I’m working with a large dataset in R and I need to aggregate a numerical variable based on specific categories. I want to sum up my "Sales" column for each unique "Region" in my dataframe. I've tried using basic loops, but they are extremely slow on my large dataset. Is there a more modern, high-performance way to handle this grouping using packages like dplyr or data.table, and which one is generally recommended for readability and speed in professional data science?
3 answers
The gold standard for readability and ease of use in R is the dplyr package. You can perform a group-wise sum using a very intuitive pipe-based syntax. First, you use group_by(Region) and then follow it with summarize(Total_Sales = sum(Sales, na.rm = TRUE)). This approach is highly efficient because it uses C++ under the hood. If performance is your absolute top priority for datasets with millions of rows, the data.table package is even faster. With data.table, the syntax would be dt[, .(Total_Sales = sum(Sales)), by = Region]. Both methods are significantly better than the base R aggregate() function for modern data science workflows.
Does your dataset contain a lot of missing values or NAs in the sales column, as forgetting to include the na.rm = TRUE argument can often result in the entire group sum returning as NA?

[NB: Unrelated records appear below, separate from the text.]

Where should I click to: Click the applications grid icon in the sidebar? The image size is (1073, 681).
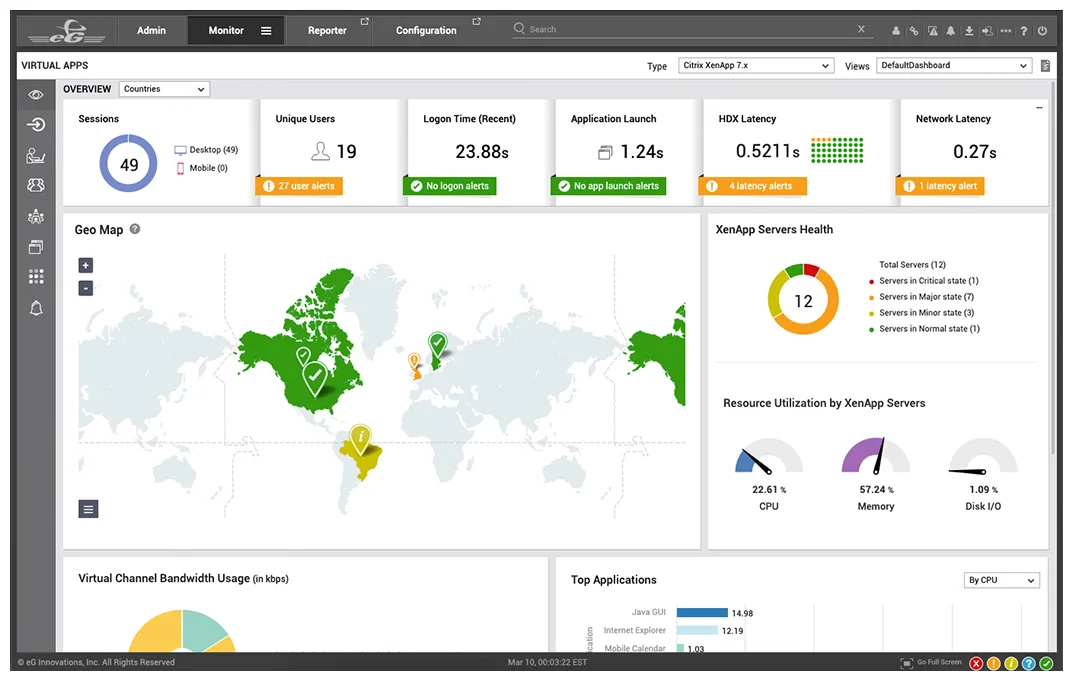36,277
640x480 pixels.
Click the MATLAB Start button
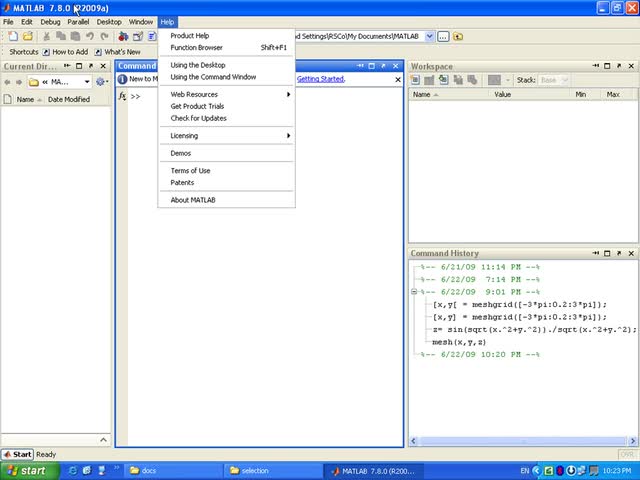(17, 454)
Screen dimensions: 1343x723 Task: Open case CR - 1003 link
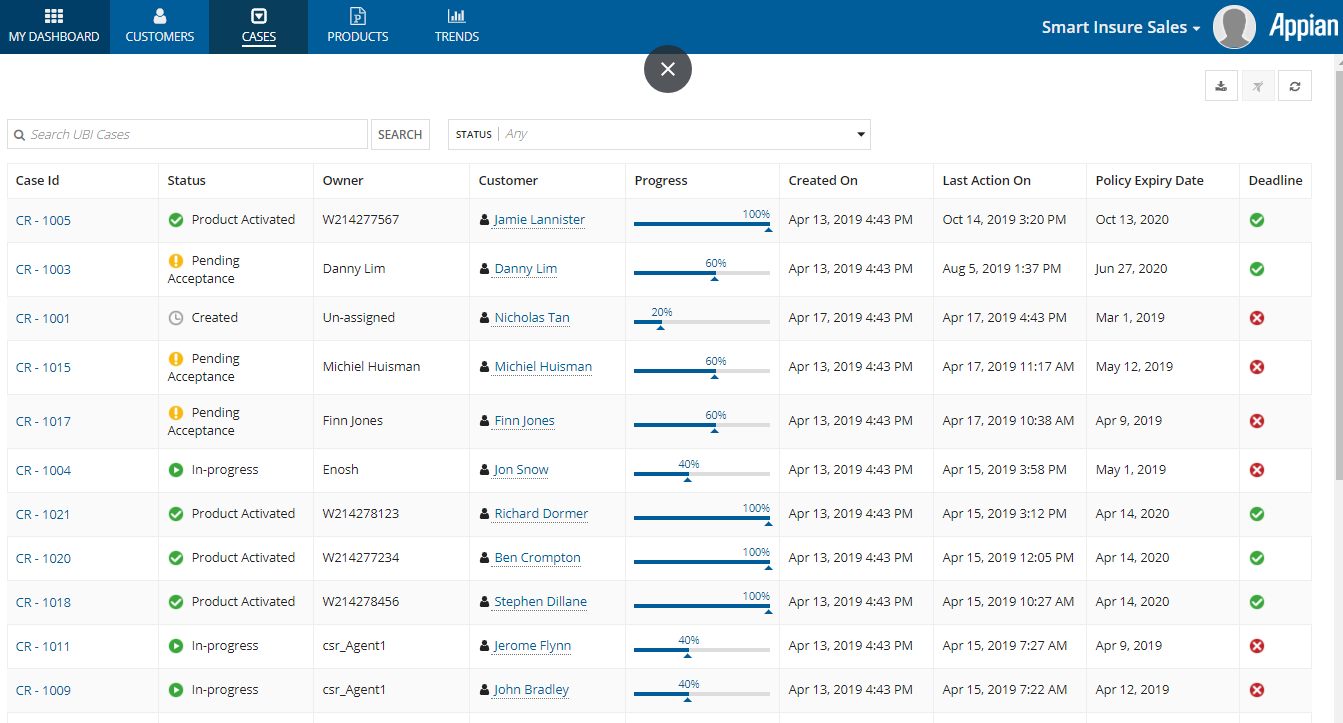pyautogui.click(x=43, y=270)
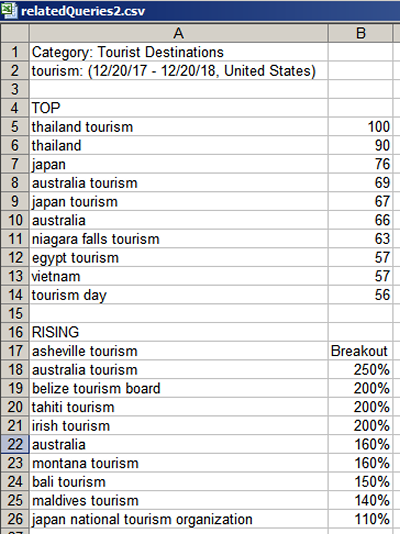Image resolution: width=400 pixels, height=534 pixels.
Task: Select the cell showing 'Breakout'
Action: pos(361,351)
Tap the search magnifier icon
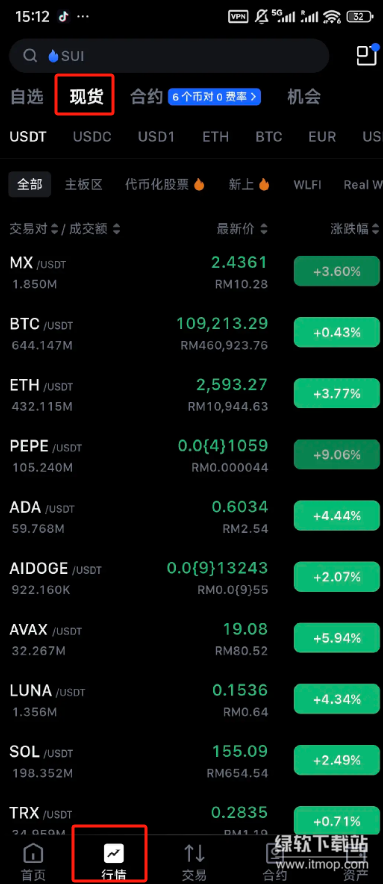Screen dimensions: 383x884 click(30, 55)
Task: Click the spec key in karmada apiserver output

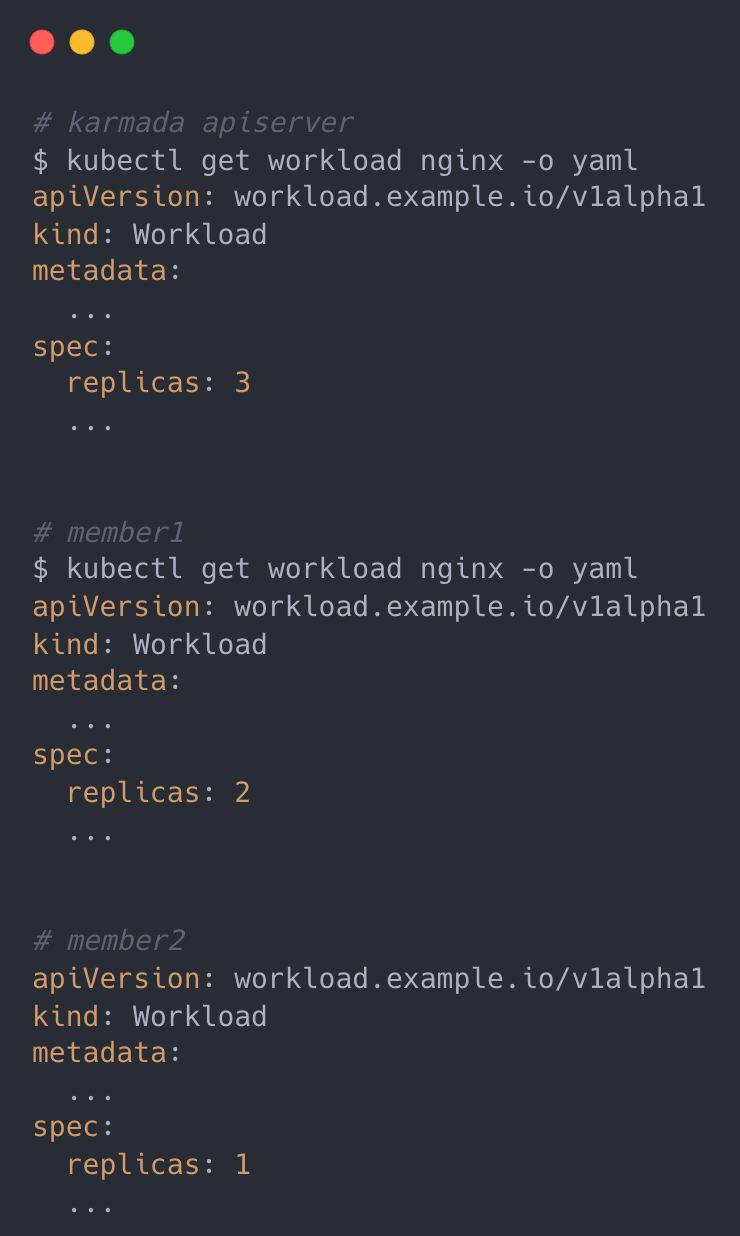Action: point(66,346)

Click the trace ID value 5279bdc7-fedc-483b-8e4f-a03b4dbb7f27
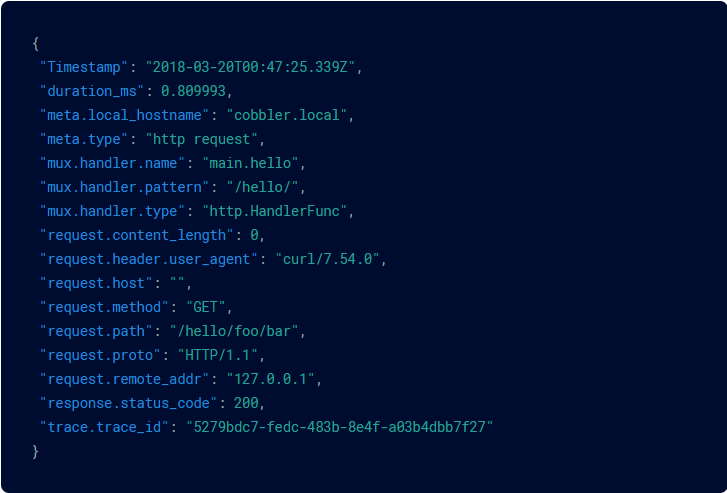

For simple tasks, the base R aggregate(Sales ~ Region, data = df, sum) is perfectly fine. It’s built-in, so you don't have to worry about loading extra libraries for small scripts.
I agree with Robert. While dplyr is great for big projects, the formula notation in aggregate() is very clean for quick data explorations when you just need a fast answer without the overhead of the Tidyverse.
That is a vital point, Christopher. I actually have several rows with missing values because some regional data wasn't reported. If I use na.rm = TRUE, does it simply ignore those rows in the sum calculation, or is there a way to count how many NAs were present in each group while I am performing the sum? I want to keep track of data quality while I'm aggregating my final results.